Not necessarily. On a Linux-based system, you're actually going to be operating on inodes rather than path names, so once you have a handle to a file, changing the path to it isn't going to affect your ability to interact with it. Just make sure that your new directory is set up so that the same request for the same target file ends up requesting the same inode and you shouldn't notice any problems.

Someone · on Oct 22, 2012

"Just make sure that your new directory is set up so that the same request for the same target file ends up requesting the same inode"

If that is your goal, why do the mv at all?

...until your program needs to work with more than one file and the two are related in some way or opens 'the same file' twice.

For example, your compiler could fetch file X from the 'old' directory and file Y from the 'new' one, or your web server could log that it fetched file Z (which does not exist in the 'new' directory) to a log file in the 'new' directory.

It may be possible to mitigate this by requiring everybody to access all fils true a directory you opened atomically for them, but even if it is: good luck enforcing that rule, especially when using third party libraries.

kelnos · on Oct 22, 2012

But what if you don't have a handle to a file? Say you have index.php, which includes stuff.php. Order of operations:

  1. Server opens (old) index.php and begins executing
  2. Symlink swap
  3. Interpreter gets to the line that includes stuff.php, and then opens the *new* file

regularfry · on Oct 22, 2012

That's precisely why the classical PHP model is kinda stuffed under this situation.

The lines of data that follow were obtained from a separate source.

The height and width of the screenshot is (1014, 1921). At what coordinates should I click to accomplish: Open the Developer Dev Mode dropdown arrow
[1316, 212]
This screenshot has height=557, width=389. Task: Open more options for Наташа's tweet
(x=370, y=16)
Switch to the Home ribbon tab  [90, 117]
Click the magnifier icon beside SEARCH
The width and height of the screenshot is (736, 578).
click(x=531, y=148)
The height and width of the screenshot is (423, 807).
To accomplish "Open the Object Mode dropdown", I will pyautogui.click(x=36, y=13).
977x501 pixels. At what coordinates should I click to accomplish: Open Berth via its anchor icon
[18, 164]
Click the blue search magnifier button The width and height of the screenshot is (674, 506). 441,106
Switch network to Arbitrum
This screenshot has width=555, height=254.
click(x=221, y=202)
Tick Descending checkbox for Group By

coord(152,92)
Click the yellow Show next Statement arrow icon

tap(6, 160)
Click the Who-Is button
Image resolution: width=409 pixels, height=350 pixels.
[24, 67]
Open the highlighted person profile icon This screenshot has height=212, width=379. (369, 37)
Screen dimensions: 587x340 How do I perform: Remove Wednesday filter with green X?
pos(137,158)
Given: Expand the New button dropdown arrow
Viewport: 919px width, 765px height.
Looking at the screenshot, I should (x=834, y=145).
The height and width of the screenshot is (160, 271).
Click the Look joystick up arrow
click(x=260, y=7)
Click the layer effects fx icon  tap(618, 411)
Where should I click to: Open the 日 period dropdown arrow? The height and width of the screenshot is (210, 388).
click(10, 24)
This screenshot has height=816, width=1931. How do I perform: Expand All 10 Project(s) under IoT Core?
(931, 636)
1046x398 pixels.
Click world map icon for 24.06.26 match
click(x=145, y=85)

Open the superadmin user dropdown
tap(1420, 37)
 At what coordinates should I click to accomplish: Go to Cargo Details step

If you want to stick with the traditional disc-read-per-request model, I'd be interested to see if something like a blue/green code deployment could work. You'd have two separate html roots - say, with /var/www/blue being current. You deploy your new code to /var/www/green, update httpd.conf to point there, then SIGHUP apache. The next deployment would switch back from /var/www/green to /var/www/blue. That way every request sees a consistent deployment from start to end.

IsTom · on Oct 22, 2012

If you use relative paths 3 will include old file. I'm not sure if that's a problem in PHP, but everything I used handled that fine.

standel · on Oct 22, 2012

mv is relying on operation "similar" to rename() defined by POSIX which specifies that it should be atomic.

So, the assumption "On Unix, mv is atomic operation" is not true. If your underlying FS is fully POSIX-compliant, mv will be an atomic operation.

I think it's important to stress it because there are some distributed FS that might even try to be POSIX-compliant but which are not guaranteeing atomic rename's and therefore this trick would not work well.

njharman · on Oct 22, 2012

Any deployment tool fab, capistrano, etc. should do this.

My preferred layout is

./releases/<datetime or rev or whatever makes sense for you stamped>

./current symlink to ./releases/<foo>

Keeping releases in directory by themselves make it easy to list them, archive old ones etc.

ralph · on Oct 22, 2012

Telling the server of the new root instead, which needs the relevant permissions as the author points out, would remove the symlink traversal on every access?

code_duck · on Oct 22, 2012

If you are on a shared host and can't restart your webserver, you probably don't have the ability to set the document root, either.

j_baker · on Oct 22, 2012

Is it just me, or does this seem like a lot of work just to avoid having assets be inconsistent for "some number of milliseconds"?

sirclueless · on Oct 22, 2012

Especially when browsers are stateless and request things at different times anyways. If you have a lot of requests, you can expect a few of them to get the HTML from one version and the javascript and CSS from another anyways, no matter your strategy.

I still think this is a valuable deployment strategy, just because you can rollback and switch deployed versions easily, which is always useful. And it's certainly better than rsyncing to a live directory, at any rate.